Sloths, Idleness, and time for repose and reflection
“The world is too much with us; late and soon,
Getting and spending, we lay waste our powers;
Little we see in Nature that is ours;
We have given our hearts away, a sordid boon!”
William Wordsworth, 1802.
Yesterday I said today's post would be a warning about potential financial problems ahead, based on the experience of the Lehman Brothers collapse.
Let's wait one day for that.
Cross-country flights on airplanes used to be an enforced oasis of quiet time for passengers. Before the words "airplane mode" meant something specific on a phone, there was the airplane mode reality of sitting in a seat with no responsibilities. We were in enforced isolation. Everyone on the outside world understood that. The passenger was out of touch for those hours and one shouldn’t expect otherwise. A passenger could read quietly or nap or do quiet work without interruption.
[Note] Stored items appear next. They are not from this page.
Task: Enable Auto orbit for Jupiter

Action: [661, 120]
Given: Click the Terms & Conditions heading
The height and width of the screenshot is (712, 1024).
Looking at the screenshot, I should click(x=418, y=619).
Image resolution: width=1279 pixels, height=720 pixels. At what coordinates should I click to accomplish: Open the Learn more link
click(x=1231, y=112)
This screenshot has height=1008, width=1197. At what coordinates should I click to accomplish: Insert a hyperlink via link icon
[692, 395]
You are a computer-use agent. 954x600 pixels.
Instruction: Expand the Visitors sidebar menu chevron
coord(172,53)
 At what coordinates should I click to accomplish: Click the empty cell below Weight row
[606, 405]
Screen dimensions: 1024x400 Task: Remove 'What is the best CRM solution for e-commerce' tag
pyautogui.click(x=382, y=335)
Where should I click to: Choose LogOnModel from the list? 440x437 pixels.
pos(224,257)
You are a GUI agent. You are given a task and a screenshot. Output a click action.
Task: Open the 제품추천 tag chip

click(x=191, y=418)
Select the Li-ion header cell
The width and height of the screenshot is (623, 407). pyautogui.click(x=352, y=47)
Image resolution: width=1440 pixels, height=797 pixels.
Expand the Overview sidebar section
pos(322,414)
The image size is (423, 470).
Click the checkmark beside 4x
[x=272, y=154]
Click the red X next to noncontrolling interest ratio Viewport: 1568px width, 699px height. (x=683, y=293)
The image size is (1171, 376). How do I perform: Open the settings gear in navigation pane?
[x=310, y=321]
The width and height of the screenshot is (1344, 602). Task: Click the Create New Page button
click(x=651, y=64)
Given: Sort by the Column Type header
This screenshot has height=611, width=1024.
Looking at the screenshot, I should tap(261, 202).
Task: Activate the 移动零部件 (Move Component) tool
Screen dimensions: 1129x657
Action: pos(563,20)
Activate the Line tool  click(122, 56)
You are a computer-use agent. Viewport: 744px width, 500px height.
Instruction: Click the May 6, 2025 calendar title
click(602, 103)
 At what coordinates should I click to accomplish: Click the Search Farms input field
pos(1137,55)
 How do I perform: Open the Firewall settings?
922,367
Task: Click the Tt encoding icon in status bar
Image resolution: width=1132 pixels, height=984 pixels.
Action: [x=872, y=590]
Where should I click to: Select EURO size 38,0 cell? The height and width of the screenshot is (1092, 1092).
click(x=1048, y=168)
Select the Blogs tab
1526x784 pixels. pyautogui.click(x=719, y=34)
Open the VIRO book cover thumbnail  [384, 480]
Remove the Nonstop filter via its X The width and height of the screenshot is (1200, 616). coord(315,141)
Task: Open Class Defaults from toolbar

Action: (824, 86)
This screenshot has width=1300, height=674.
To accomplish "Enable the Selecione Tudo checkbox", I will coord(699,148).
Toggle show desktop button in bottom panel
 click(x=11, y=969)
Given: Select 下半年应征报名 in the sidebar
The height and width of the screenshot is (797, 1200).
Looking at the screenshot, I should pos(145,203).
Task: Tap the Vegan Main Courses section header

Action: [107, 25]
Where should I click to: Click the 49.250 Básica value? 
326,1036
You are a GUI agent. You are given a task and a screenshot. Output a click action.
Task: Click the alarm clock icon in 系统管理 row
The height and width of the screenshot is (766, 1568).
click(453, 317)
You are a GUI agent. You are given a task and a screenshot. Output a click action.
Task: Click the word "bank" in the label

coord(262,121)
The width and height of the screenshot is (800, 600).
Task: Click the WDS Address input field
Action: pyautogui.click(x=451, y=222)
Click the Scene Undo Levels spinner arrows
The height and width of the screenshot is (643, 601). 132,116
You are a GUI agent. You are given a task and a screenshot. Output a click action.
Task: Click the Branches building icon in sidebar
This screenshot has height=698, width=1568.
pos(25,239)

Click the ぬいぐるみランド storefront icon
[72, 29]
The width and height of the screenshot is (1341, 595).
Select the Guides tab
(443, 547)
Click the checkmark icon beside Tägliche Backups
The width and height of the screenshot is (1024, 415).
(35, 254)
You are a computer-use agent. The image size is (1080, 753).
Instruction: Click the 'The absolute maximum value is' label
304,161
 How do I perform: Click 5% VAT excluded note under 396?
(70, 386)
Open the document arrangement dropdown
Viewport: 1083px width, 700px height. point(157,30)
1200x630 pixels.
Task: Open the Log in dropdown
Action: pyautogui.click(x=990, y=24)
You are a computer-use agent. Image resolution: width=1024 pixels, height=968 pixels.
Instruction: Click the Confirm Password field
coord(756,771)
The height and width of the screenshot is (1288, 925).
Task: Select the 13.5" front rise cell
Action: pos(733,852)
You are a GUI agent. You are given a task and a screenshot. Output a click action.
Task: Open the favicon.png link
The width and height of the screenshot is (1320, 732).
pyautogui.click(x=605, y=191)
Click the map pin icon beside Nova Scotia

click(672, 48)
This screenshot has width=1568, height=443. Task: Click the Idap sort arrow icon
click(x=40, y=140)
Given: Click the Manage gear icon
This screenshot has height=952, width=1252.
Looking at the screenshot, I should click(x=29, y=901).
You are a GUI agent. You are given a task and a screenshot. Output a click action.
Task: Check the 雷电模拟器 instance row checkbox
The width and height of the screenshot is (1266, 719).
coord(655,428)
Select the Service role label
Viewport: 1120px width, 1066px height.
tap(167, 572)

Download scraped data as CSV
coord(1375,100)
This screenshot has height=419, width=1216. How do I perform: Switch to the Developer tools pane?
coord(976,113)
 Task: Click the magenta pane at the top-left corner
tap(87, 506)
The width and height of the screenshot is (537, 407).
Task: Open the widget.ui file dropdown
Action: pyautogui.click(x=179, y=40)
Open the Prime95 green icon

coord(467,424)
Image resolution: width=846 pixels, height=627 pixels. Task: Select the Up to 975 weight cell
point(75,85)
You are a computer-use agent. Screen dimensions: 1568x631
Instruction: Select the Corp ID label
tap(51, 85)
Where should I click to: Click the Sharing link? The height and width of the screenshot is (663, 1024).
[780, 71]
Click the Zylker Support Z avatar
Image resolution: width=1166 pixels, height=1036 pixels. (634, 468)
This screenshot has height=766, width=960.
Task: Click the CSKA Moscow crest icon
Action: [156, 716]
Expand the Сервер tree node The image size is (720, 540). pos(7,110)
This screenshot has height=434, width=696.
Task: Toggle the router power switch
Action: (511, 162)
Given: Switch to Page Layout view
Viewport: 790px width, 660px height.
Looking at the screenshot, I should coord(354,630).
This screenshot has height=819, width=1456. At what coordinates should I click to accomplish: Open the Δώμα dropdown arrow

It was an oasis from the world.
Then progress happened. Now one can be as plugged into the bustling world on an airplane as anywhere else, with phones, high-speed internet, movies. The connected world crashed into that repose. William Wordsworth observed the industrial revolution crashing into pastoral England. John Coster observed the world entering airplane mode while he read yesterday's "Easy Sunday" post about the quiet lives of sloths. The world is too much with us, Coster wrote.
Coster has been doing cross-country travel for decades. He grew up in Massachusetts and lives in Seattle. His 44-year career has included developing dozens of global data centers for major technology companies. He currently manages an engineering and technology innovation team for T-Mobile. He was on a plane, fully plugged in, and he wrote me this while frustrated trying to get the buggy blogspot comment feature to record a comment.
Guest Post by John Coster
I’m sitting on a plane with my free T-Mobile wifi, but for some reason I can’t get my app to comment.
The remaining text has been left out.